The Blackmun’s of the world sit at the crossroads of luxury lifestyles: to the right of the fat-cat domestic staffers of Olympic committee-dom are the ‘executive volunteers’ in charge of the show with all expenses paid for first-class and business travel, five-star hotels, chauffeurs, fine food and wine for weeks on end with every passing event (explaining why the number of championships and events in Olympic sport has entered the league of the obese in recent years) – and then, on top, fat per diems (for what it is impossible to say unless one accepts the lame and laughable; unless one assumes it is for their extraordinary talents – but that can’t be: I’ve met some of them, like the president of FINA, and ‘mediocre’ would be a classification too far on my score card); to the left, those funding it all, NBC and an assortment of other partners and business trading off the young folk.

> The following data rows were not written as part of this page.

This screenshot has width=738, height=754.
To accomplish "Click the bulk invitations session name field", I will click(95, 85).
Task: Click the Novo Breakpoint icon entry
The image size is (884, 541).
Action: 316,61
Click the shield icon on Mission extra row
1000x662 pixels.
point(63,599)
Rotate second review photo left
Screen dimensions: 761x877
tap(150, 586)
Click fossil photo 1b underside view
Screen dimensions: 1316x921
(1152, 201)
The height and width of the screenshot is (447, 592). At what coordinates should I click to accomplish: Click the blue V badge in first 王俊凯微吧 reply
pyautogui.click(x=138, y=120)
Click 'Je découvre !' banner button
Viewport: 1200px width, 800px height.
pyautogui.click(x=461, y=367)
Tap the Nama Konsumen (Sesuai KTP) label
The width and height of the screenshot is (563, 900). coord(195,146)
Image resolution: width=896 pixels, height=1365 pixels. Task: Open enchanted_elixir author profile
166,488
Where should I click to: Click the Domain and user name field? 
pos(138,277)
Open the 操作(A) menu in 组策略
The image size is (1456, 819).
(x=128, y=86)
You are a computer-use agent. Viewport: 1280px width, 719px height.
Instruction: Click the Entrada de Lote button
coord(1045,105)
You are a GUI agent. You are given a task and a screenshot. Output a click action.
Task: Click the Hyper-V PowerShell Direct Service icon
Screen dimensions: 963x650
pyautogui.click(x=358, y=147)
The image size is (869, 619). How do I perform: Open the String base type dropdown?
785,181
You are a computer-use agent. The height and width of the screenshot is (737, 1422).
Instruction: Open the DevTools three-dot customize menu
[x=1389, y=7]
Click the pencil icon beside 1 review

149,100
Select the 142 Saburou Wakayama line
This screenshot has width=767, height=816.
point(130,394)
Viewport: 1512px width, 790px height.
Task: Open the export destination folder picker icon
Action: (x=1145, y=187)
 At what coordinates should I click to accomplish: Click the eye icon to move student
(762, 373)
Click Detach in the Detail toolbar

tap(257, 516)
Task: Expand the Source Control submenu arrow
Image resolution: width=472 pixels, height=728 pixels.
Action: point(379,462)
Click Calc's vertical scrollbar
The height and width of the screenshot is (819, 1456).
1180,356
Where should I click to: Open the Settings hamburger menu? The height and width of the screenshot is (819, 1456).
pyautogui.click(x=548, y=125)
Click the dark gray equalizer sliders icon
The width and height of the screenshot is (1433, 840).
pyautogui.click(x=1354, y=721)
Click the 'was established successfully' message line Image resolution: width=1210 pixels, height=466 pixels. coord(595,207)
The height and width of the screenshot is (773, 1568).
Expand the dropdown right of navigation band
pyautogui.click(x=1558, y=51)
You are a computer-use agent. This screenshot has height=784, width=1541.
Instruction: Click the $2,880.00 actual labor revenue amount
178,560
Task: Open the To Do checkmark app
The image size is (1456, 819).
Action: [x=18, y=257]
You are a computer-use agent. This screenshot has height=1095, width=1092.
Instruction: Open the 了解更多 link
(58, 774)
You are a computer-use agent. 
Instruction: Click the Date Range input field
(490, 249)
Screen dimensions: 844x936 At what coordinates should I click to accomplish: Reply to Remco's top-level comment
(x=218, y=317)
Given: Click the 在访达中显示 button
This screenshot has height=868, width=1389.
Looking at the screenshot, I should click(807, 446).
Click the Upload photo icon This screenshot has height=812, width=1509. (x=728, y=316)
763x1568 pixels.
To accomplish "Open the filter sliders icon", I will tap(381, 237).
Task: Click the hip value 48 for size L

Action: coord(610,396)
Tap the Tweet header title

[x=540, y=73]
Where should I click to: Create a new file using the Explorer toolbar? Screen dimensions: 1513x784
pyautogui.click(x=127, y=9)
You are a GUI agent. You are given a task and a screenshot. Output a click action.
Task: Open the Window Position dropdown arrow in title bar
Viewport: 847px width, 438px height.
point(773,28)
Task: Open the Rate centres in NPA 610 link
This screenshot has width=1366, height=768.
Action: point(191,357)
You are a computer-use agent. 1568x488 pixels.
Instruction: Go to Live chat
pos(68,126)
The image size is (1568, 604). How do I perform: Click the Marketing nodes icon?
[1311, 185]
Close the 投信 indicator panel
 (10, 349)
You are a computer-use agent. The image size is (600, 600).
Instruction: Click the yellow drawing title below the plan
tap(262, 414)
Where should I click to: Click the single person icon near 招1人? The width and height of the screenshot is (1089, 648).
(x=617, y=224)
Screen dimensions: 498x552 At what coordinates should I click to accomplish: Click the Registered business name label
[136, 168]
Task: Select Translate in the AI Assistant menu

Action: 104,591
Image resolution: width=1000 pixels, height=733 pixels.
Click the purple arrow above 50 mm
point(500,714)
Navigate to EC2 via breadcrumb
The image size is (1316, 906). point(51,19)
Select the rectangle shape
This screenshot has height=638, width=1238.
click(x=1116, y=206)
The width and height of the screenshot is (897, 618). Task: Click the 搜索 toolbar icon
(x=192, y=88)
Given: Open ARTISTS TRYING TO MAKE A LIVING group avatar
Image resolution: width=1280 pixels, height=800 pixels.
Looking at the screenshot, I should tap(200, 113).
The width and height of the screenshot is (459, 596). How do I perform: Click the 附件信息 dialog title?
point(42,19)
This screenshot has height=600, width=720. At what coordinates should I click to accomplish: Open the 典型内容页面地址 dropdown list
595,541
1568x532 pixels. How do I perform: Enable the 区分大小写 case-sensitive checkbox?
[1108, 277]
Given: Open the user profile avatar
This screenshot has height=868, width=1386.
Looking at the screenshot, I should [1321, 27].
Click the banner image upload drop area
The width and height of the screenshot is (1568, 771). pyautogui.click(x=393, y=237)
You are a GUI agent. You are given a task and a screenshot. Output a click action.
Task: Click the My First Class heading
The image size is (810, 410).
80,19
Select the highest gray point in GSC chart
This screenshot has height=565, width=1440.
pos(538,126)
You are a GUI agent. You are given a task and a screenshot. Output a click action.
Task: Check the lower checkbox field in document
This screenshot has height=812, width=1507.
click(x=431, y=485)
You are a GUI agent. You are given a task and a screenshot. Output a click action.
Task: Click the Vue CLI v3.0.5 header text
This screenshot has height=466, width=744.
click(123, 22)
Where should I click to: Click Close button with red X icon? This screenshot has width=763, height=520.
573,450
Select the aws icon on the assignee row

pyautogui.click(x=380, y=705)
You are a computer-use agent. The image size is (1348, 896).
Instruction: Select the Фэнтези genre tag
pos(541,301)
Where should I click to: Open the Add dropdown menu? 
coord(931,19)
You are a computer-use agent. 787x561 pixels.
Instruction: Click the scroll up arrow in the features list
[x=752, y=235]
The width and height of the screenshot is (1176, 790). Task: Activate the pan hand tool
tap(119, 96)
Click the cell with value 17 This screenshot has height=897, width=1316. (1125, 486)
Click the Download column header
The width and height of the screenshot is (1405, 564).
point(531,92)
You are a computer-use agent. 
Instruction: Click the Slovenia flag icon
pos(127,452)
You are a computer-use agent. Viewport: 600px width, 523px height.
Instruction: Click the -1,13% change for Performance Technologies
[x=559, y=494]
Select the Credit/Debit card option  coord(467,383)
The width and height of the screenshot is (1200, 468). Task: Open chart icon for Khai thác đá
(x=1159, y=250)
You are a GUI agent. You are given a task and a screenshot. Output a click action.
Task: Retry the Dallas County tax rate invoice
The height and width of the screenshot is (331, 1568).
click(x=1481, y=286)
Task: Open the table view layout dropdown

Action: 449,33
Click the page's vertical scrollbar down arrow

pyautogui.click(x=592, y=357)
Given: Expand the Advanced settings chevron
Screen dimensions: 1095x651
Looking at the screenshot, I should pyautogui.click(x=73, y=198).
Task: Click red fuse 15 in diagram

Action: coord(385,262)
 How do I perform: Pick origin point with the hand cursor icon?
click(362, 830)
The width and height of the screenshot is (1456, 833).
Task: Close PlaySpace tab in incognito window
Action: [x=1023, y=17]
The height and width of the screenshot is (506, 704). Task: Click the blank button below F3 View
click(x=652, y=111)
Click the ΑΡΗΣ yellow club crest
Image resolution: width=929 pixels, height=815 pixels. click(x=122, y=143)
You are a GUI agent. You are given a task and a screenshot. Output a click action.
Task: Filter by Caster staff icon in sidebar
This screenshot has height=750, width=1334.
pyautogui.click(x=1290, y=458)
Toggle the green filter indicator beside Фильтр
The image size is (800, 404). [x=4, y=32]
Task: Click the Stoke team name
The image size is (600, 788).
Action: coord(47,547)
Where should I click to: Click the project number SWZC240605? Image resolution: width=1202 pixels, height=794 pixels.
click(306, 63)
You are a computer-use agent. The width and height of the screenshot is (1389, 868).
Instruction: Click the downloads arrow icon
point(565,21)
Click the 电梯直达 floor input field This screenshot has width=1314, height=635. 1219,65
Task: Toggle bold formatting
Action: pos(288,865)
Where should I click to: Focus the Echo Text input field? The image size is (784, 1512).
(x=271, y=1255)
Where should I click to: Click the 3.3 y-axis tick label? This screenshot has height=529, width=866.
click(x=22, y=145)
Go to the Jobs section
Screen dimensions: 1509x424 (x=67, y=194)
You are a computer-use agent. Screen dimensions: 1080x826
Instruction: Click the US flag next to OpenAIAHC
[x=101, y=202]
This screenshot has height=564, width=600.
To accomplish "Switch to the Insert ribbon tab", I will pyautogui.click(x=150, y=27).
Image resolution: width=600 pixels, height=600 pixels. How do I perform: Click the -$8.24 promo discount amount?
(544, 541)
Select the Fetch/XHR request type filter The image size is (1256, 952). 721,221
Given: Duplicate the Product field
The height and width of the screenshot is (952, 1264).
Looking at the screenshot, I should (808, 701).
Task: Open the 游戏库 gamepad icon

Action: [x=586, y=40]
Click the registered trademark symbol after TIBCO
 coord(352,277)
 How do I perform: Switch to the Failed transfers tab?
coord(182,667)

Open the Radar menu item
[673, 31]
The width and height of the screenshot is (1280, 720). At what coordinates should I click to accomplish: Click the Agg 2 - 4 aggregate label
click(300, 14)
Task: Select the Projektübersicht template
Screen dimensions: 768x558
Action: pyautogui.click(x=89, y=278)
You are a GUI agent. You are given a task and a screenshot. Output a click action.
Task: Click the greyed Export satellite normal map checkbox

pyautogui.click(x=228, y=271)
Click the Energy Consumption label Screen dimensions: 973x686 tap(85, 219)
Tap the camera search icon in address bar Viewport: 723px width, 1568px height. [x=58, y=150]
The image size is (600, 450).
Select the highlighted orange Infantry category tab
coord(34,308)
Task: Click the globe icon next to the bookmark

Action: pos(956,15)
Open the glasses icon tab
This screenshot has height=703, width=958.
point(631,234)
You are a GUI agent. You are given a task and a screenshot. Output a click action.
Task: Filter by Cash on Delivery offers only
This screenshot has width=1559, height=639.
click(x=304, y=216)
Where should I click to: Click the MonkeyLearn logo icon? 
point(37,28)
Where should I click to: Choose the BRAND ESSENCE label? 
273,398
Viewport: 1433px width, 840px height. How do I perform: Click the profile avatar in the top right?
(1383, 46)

“American Olympians clearly will endure almost anything in order to chase greatness. It makes you sick to the point of heaves wondering how many potential American champions have been knocked off podiums by abuse, or poverty, or disillusion.”

The fact is that those in leadership positions in Olympic sport all too often feel no need to engage with stakeholders; they feel no need to engage with media.

Time for the end of the autonomy of sport, itself among the victims of the “grotesquely bloated, lazy, selfish system of executive pay – and that world described by Andrew Jennings in “The New Lords of the Rings” that has yet to have a stake driven through its heart.

Knock. It. Down. And burn the remains.

Hear, Hear – every word applies to sport in New Zealand and especially sport in Antares Place. And so, Miskimmin, Johns, Baumann and Cotterill what’s it like to be on the wrong side of history? You may as well accept that your world is about to change. You may as well get on and support the new athlete-centred direction. Because if you don’t, reform will soon run over your burnt remains.